Collected data:

---*---

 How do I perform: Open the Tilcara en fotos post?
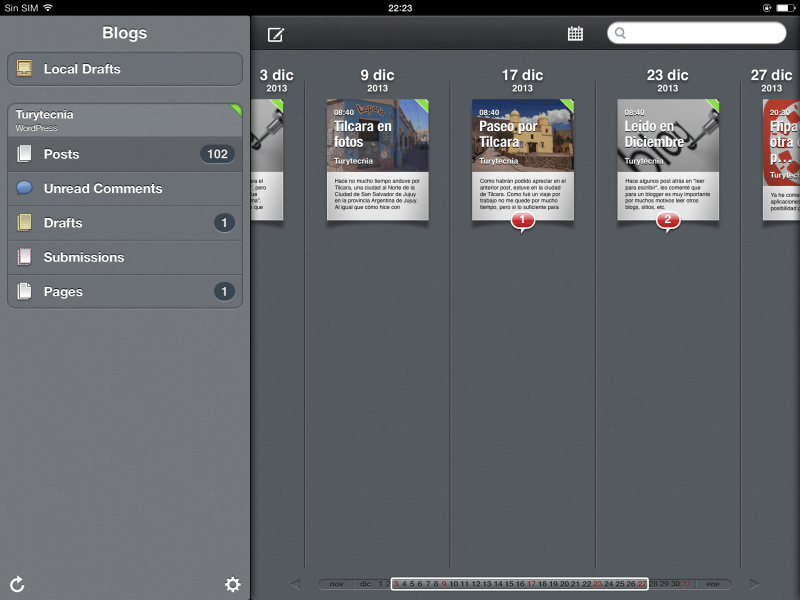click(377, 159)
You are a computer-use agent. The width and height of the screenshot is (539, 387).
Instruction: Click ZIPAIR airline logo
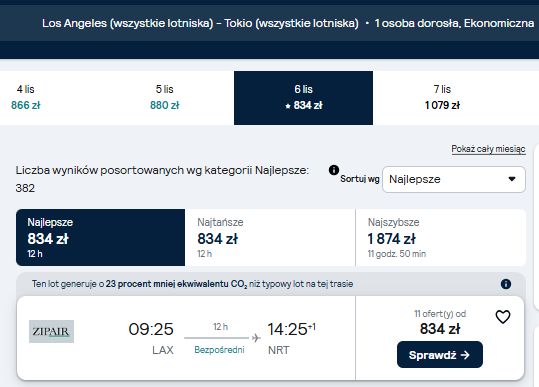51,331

---*---

# [Problem statement]
Please print exactly the lines from the one holding "You are a computer-use" through the final line of the data above, including both, and skip all pictures.

# [Exercise solution]
You are a computer-use agent. The width and height of the screenshot is (539, 387).
Instruction: Click ZIPAIR airline logo
51,331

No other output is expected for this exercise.